Contract-Level Controls
Advanced Configuration Warning: The following contract-level controls are advanced security features that can provide additional protection but require careful implementation. Before implementing any guards or modules:
- Conduct thorough research on available guard implementations and their compatibility with your multisig setup
- Ensure all guards are well-audited by reputable security firms before deployment
- Test extensively on testnets to verify functionality and edge cases
- Understand the risks: Incorrect configuration or incompatible guards can render your multisig unusable, potentially locking access to funds permanently
Address Whitelisting
Approved smart contract and wallet addresses must be added to a whitelist that is enforced at the contract-level. Interactions with all other addresses should be denied and revert the transaction. Updating the whitelist should require an extra signer in addition to the standard transaction approval quorum.
Invariant Enforcement
Design contracts to enforce invariants and expected state changes such as token balance changes, ownership and administration, and proxy implementation addresses. Ensure contracts automatically revert transactions if any invariant is violated.
Initial Testing
Verify Basic Functionality
- Small test transaction: Send a low-value token transfer (e.g., 1 USDS or equivalent)

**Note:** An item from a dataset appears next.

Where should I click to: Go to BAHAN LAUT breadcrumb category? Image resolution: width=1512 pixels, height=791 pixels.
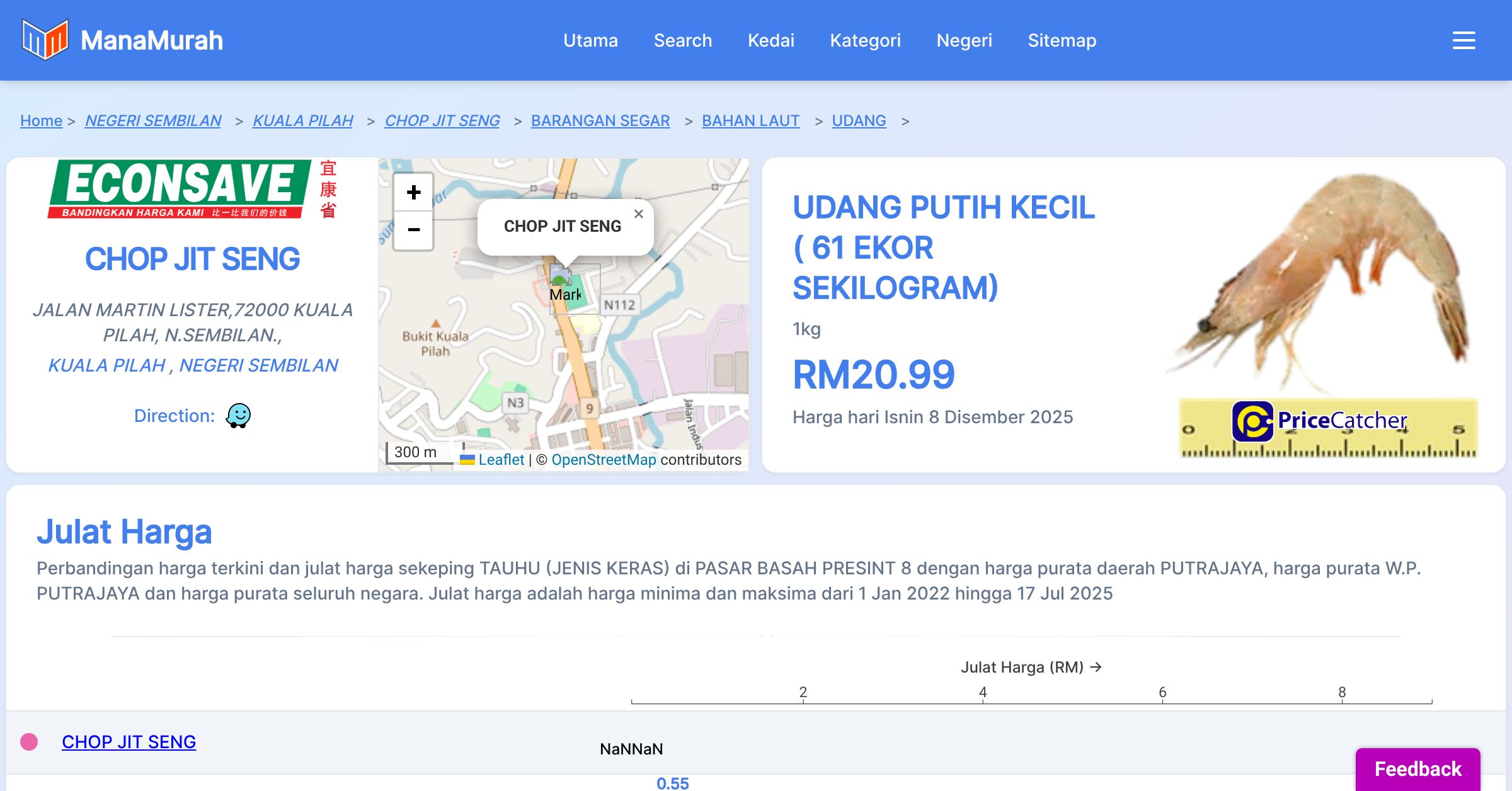750,120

- All signers test: Ensure each signer can successfully sign the test transaction
- Confirm execution: Verify the transaction executes as expected
- Test communication: Use your established channels to coordinate the test
Pre-Launch Checklist
- Safe deployed with correct threshold
- All signer addresses added and verified
- Allowance module configured (if required)
- Test transaction completed successfully
- All signers confirmed they can sign
- Communication channels tested during transaction
- Safe addresses documented for all networks
Practice on Testnet
Before deploying on mainnet, thoroughly practice wallet creation, transaction signing, and owner management on a test network.

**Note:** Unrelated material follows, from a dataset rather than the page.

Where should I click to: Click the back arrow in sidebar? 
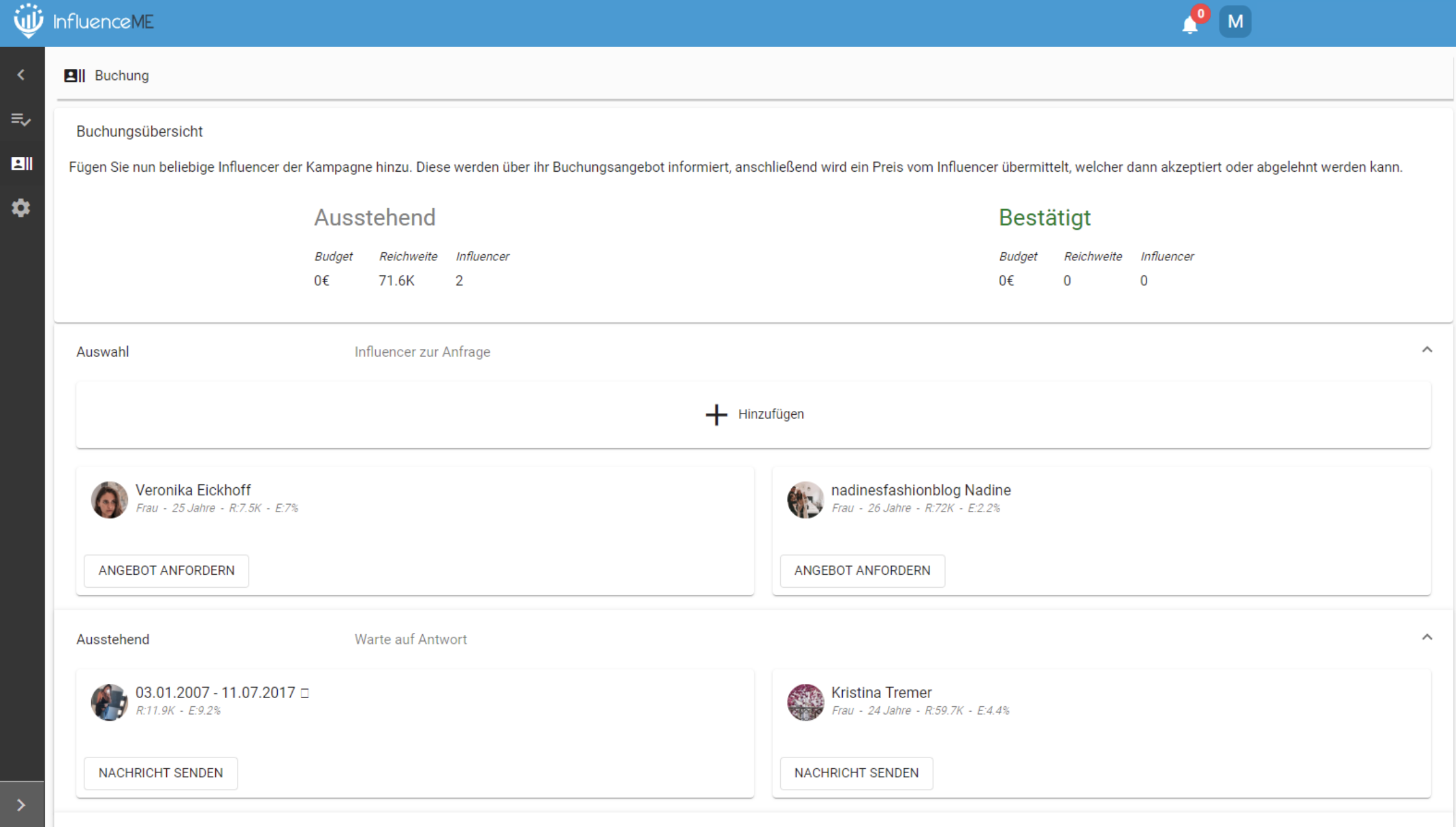point(21,75)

Once setup is complete, proceed to Registration & Documentation for registration and documentation requirements.
Nested Safes
A nested Safe is one in which a Safe is set as a signer on another Safe rather than an EOA. This can be useful on a case-by-case basis. For example, if a signer is an entity that might want to have multiple individual signers, the nested Safe could have a 1/X threshold allowing anyone authorized on the team to sign. However, this configuration allows the signers on the nested Safe to update the signer addresses without needing authorization from the main Safe.
It is generally recommended not to use nested safe on protocol multisigs unless there is a specific use case that it enables.
Next Steps
After completing setup:
- Registration & Documentation - Document your multisig
- Communication Setup - Establish secure communication
- Hardware Wallet Setup - Ensure all signers are properly configured
Active Monitoring
Implement monitoring and alerting systems to be immediately notified of any on-chain activity related to the multisig, including proposed transactions, new signatures, and owner changes (e.g., using tools like Safe Watcher).
Immutable Monitoring Channels
Monitoring channels (e.g. email, Slack or Telegram chats) must be immutable (or trigger alerts when their configuration changes or logs are deleted/tampered with) and redundant such that an admin could not disable or tamper with one monitoring channel without generating an alert on the other channel.